Other elite athletes who compete for the NYAC include England’s sprint sensation, Adam Brown; former NCAA champion, Brett Fraser (Cayman Islands); and, USA’s second-fastest backstroker, David Plummer. While these gentlemen have had recent international success, the NYAC is also home to many more elite swimmers who continue to swim for fitness and leisure, including another former world record holder, Leila Vaziri, as well as former NCAA standouts like Tobias Oriwol (Stanford, 2006), Hong Zhe Sun (Stanford, 2007), CJ Nuess (ASU, 2008), Ryan Hurley (UVA, 2008), Doug Lennox (Princeton, 2009), Matt Bartlett (Georgia, 2011), Kevin Frankenfeld (Georgia, 2011), Mike Vernoia (Minnesota, 2012), Josh Hall (Minnesota, 2013),and Whitney Sprague (UNC, 2009).
While most of the swimmers on the NYAC team live, work and train in New York City, elite athletes who are training full-time post-collegiately are permitted to train wherever they choose under the coaching staff of their choice. This personal freedom is found in the swim team’s official mission, which is to provide support and a networking platform for the advancement of elite swimmers and to help elite, post-collegiate swimmers pursue their Olympic dreams while easing some of the financial burdens associated with being an amateur or professional swimmer. Much like a university provides financial aid and streamlines logistics for the collegiate athlete to train and compete, the NYAC plays a similar role for post-collegiate athletes. Vyatchanin went as far as to proclaim, “I actually think that right now I love swimming more than ever. Thanks to this unique combination of being able to train in Florida with the best coaches in the world – Coach Troy and his Crew – and at the same time represent NYAC, and be supported by the Club. I am very grateful for that.”

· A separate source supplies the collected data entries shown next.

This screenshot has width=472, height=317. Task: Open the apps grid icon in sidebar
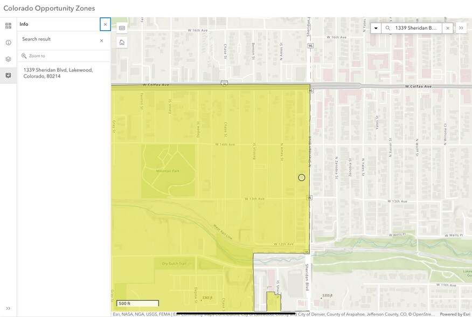[8, 24]
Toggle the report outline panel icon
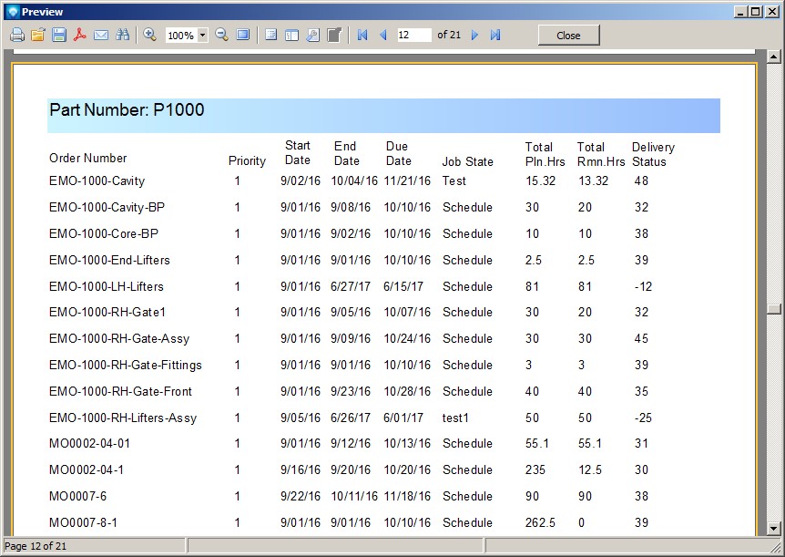 270,35
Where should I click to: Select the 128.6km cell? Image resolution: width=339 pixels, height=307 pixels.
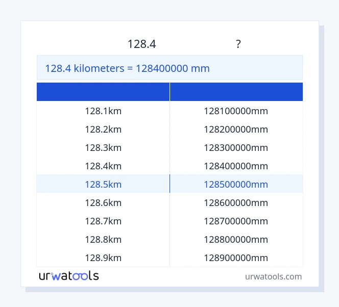pos(103,203)
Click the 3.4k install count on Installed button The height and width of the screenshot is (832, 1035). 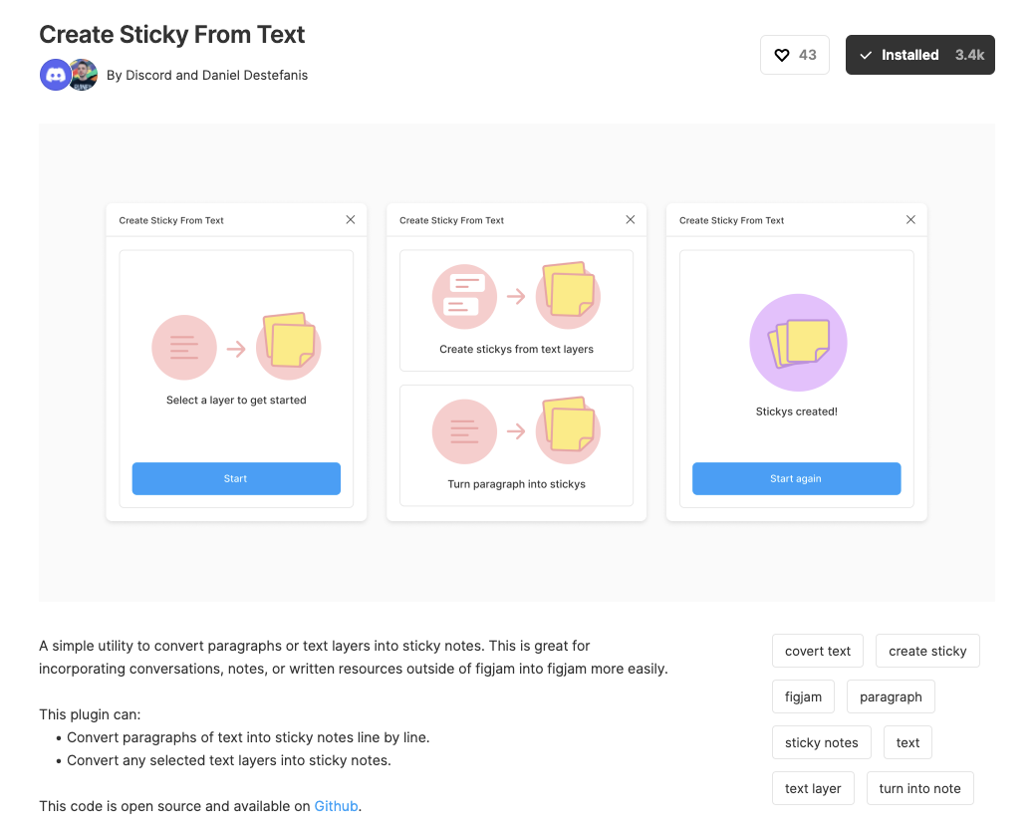click(x=970, y=55)
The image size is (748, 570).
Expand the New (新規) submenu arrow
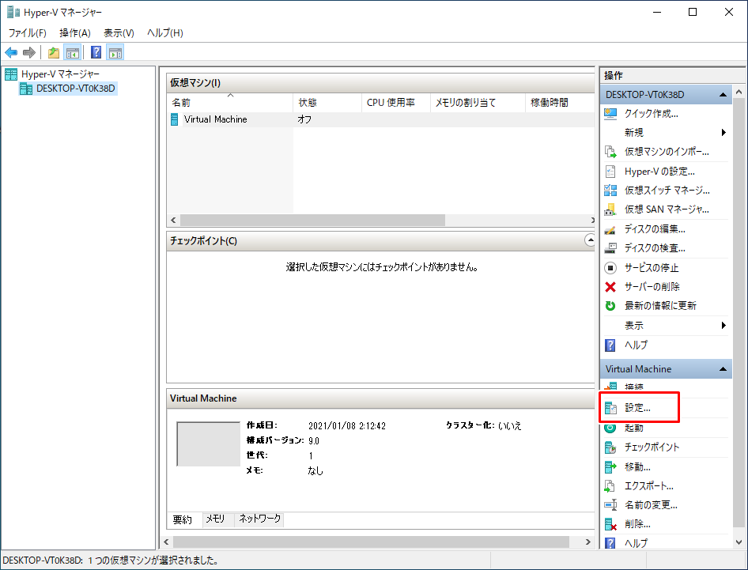pos(723,133)
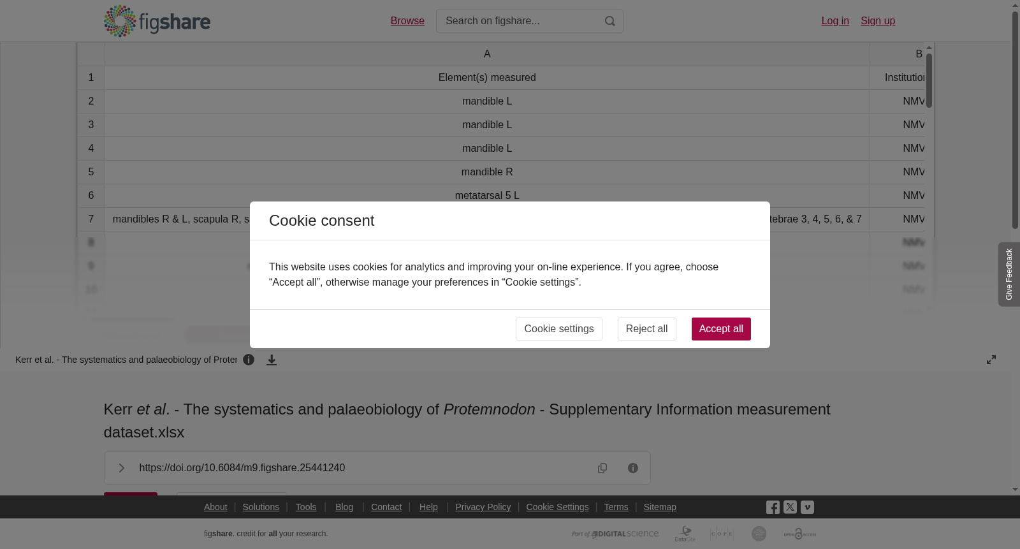
Task: Show DOI information icon
Action: tap(633, 468)
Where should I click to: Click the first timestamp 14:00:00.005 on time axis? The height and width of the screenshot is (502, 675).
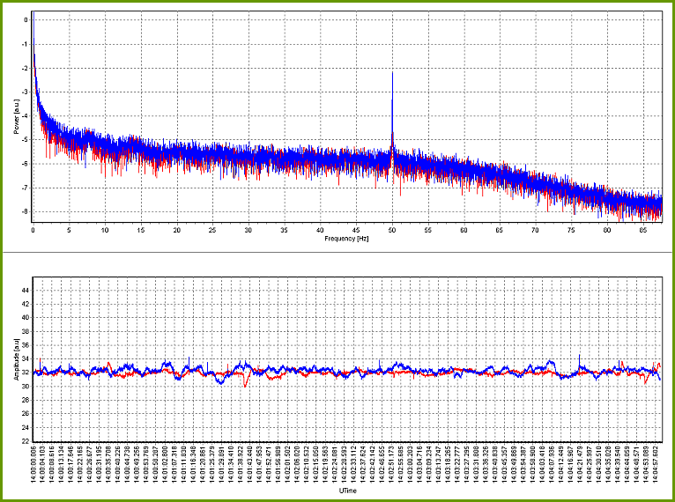pos(35,465)
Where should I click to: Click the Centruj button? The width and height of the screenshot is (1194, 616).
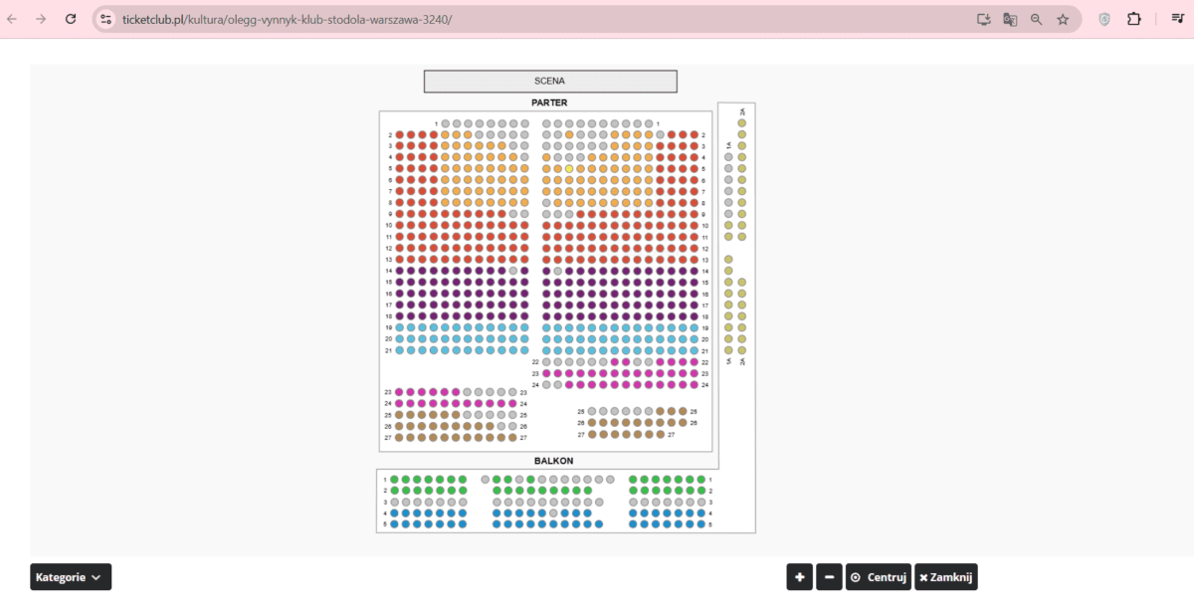[x=878, y=577]
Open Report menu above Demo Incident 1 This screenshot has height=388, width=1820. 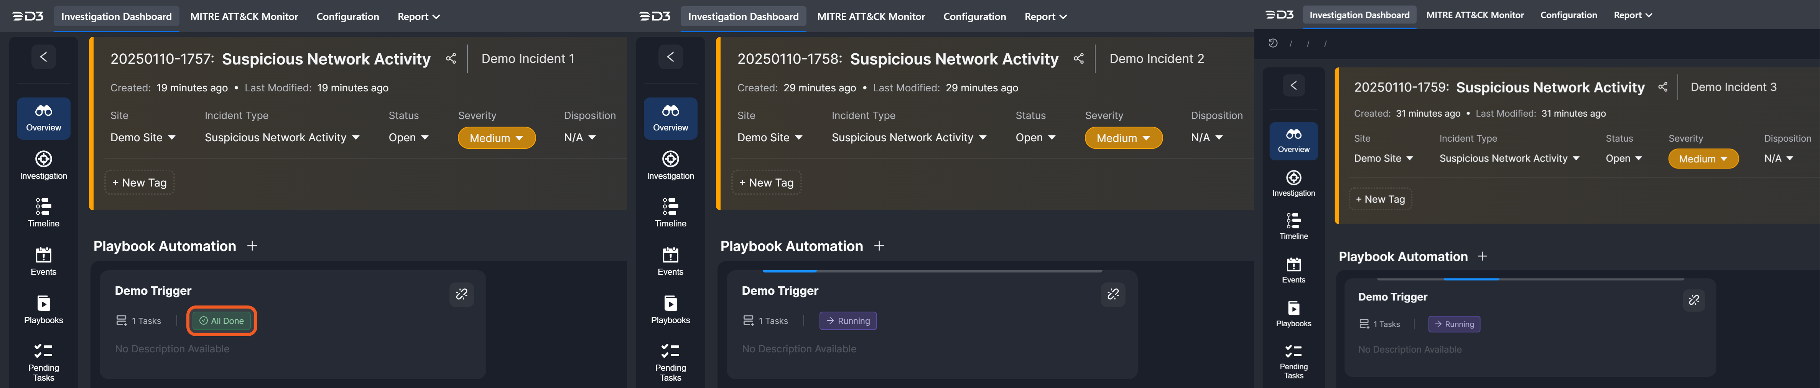click(x=418, y=16)
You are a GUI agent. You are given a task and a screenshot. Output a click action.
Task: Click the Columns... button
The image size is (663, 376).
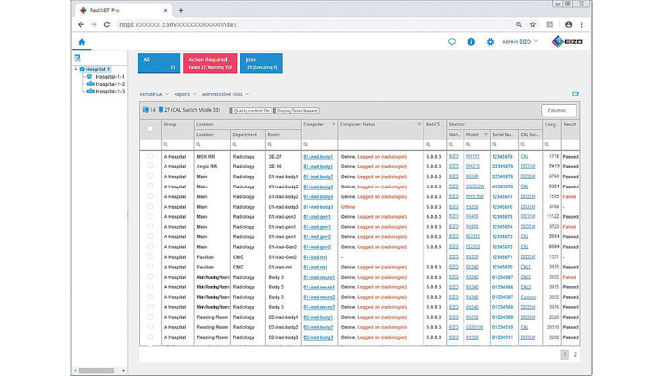[558, 110]
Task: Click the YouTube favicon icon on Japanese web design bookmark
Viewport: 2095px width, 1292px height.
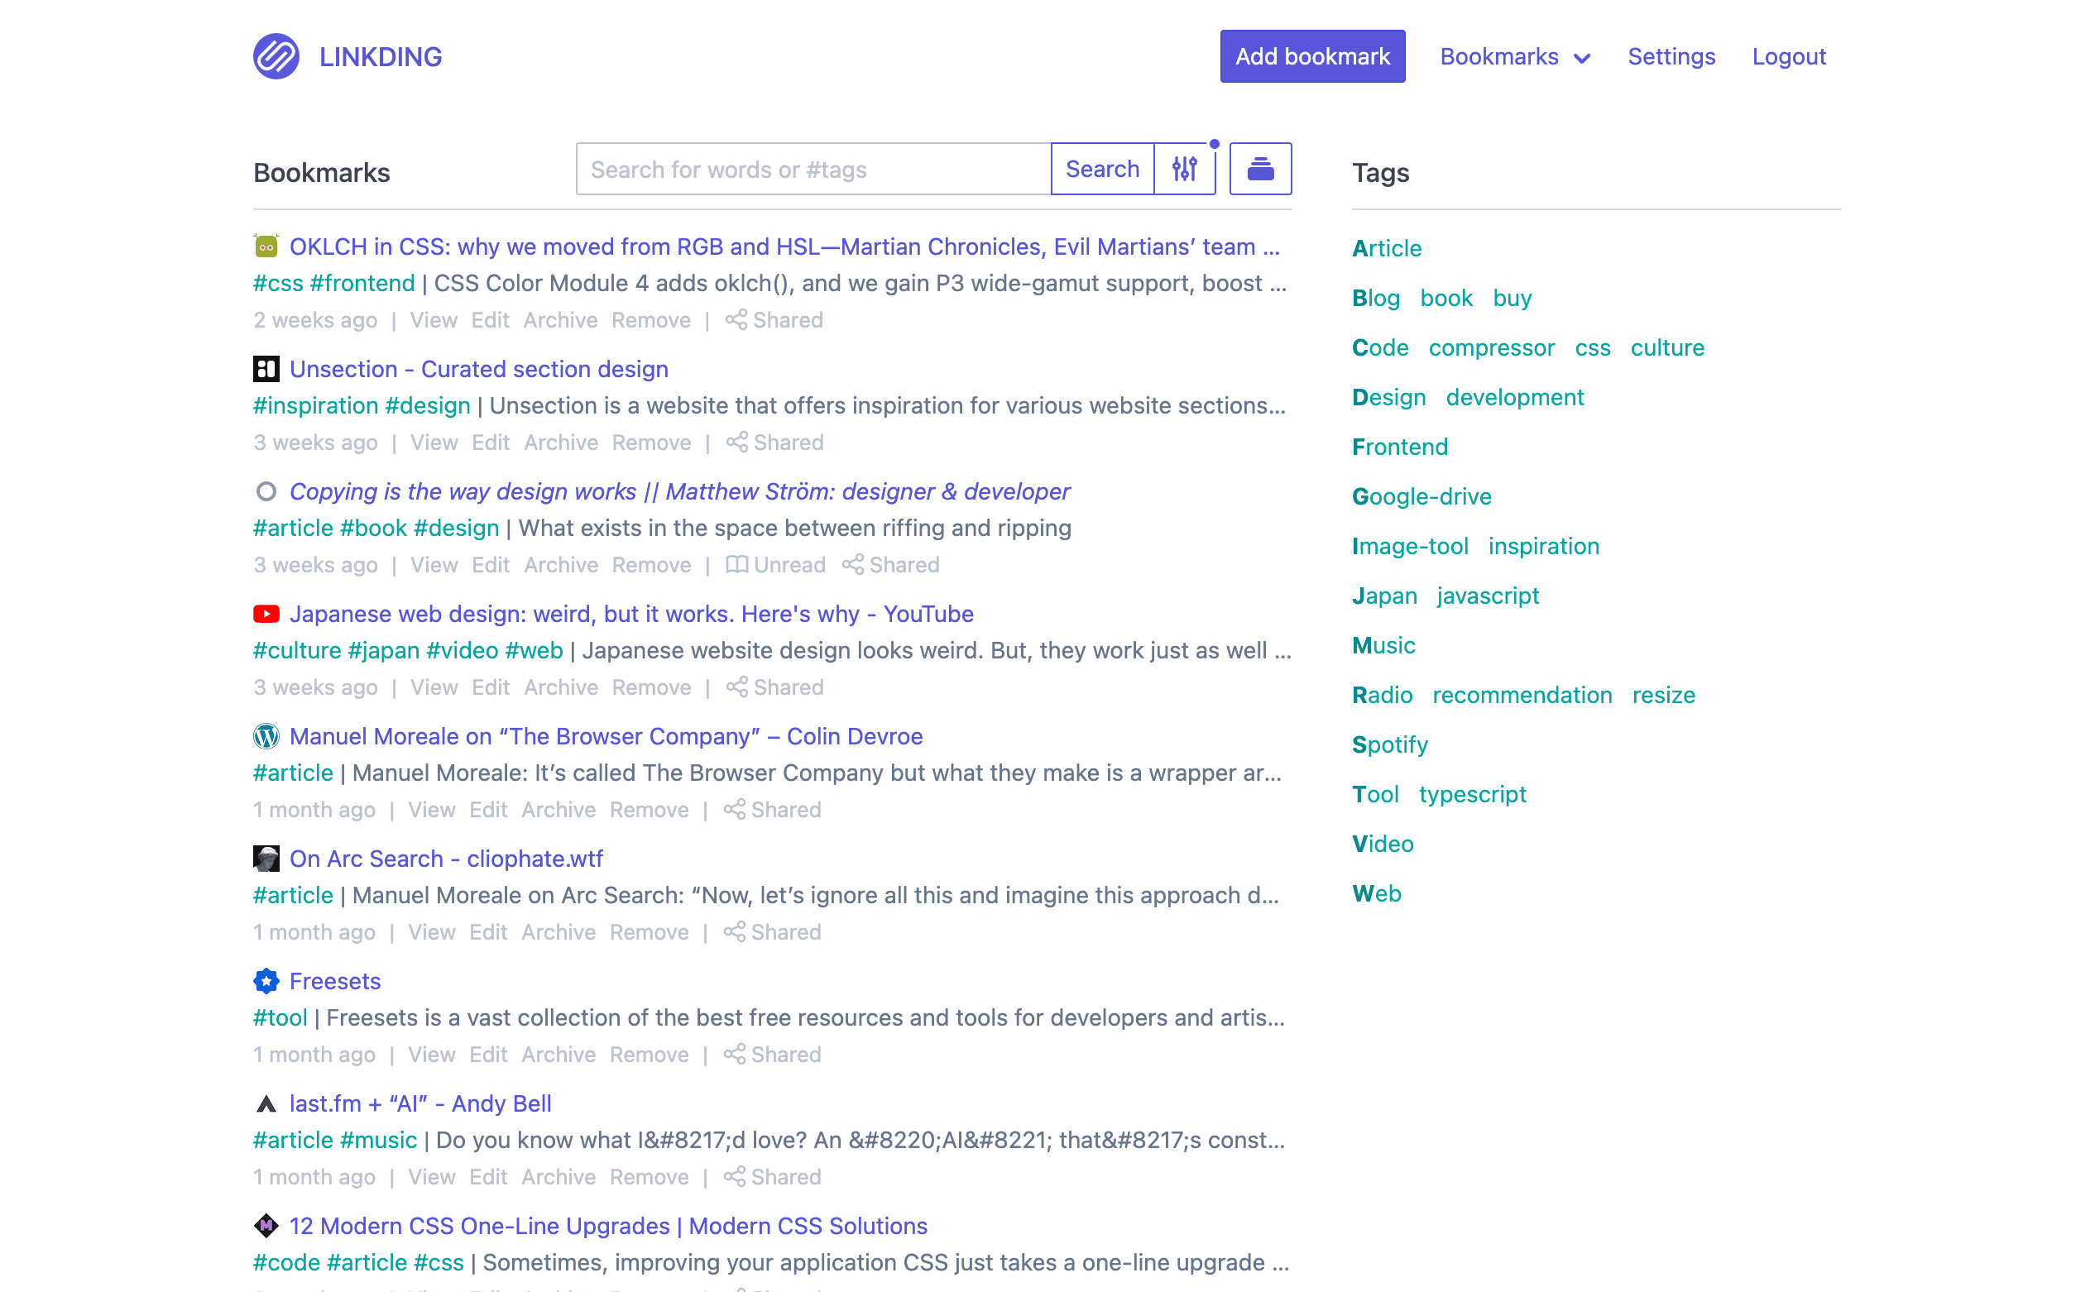Action: [265, 613]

In life after swimming, members of the NYAC swim team can opt to remain part of the NYAC family, with connections to over 8,000 club members – many of whom are top executives in every imaginable industry. While this may seem an unprecedented way of fielding a team, the NYAC has long been committed to encouraging ambitious athletes to pursue their Olympic dreams. According to McGill, “NYAC is great at understanding what it means to be an Olympic athlete. As an organization and a club, there is an understanding and a respect for what it takes to be a great athlete in an Olympic sport. They understand the sacrifice, the necessity for support, and the daily grind that the athletes go through. It’s because of this understanding that so many NYAC athletes, across all sports, have been successful, and will continue to have even greater successes.”
As McGill predicts and the trend shows, it is very possible that we will be hearing more about these NYAC athletes making waves in the swimming world throughout this Olympiad and many more to come.